Which one of the following data modeling scenarios require one to strictly use a generalized linear model over a Gaussian linear model? (Choose all that apply.)

Question

Which one of the following data modeling scenarios require one to strictly use a generalized linear model over a Gaussian linear model? (Choose all that apply.)

Note: While it is true that one can use a Gaussian linear model to fit any data (without paying attention to whether it is appropriate or not), in this problem we should use a GLM when it is more appropriate under a given scenario.

We observe data Y_ i \in \{ 0,1, \dots , n_ i\} as a function of X_ i's that take on integers n_ i > 0 and we wish to model the proportions Y_ i / n_ i.

We observe Y_ i \in \mathbb {R} that we know are non-linearly related to the explanatory variables \mathbf{X}_ i.

The dependent variable Y > 0 has a discrete distribution whose expectation we wish to relate to the explanatory variable \mathbf{X}.

Answer 1

- The first scenario: We observe data Y_i ∈ {0,1,...,n_i} as a function of X_i's that take on integers n_i > 0 and we wish to model the proportions Y_i / n_i. In this scenario, it is more appropriate to use a generalized linear model (GLM) because the response variable Y_i is discrete and takes on a range of values. The GLM allows for modeling the proportions in a way that accounts for the discrete nature of the data.

- The second scenario: We observe Y_i ∈ ℝ that we know are non-linearly related to the explanatory variables X_i. In this scenario, it is also more appropriate to use a generalized linear model (GLM) because the relationship between the response variable Y_i and the explanatory variables X_i is non-linear. The GLM allows for flexible modeling of non-linear relationships between variables.
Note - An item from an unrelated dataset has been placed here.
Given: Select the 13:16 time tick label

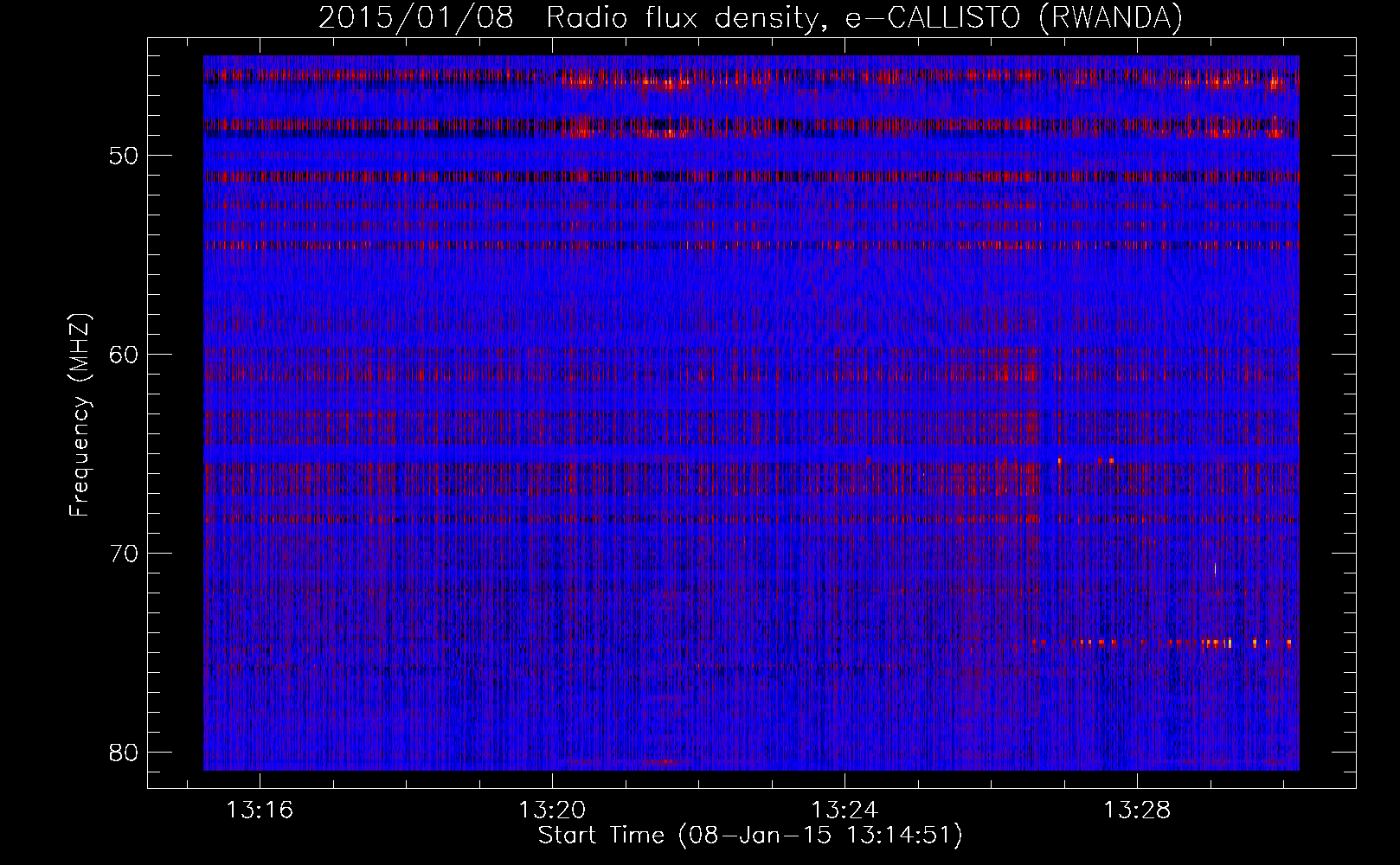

Therefore, both the first and second scenarios require the use of a generalized linear model (GLM) over a Gaussian linear model.

Answer 2

The scenarios that require one to strictly use a generalized linear model (GLM) over a Gaussian linear model are:

1. We observe data Y_i in {0,1,...,n_i} as a function of X_i's that take on integers n_i > 0 and we wish to model the proportions Y_i/n_i. In this case, a GLM is more appropriate because we are dealing with proportions, which follow a discrete distribution.

2. The dependent variable Y > 0 has a discrete distribution whose expectation we wish to relate to the explanatory variable X. Again, since we are dealing with a discrete distribution, a GLM should be used.

Therefore, both scenario 1 and scenario 3 require the use of a GLM.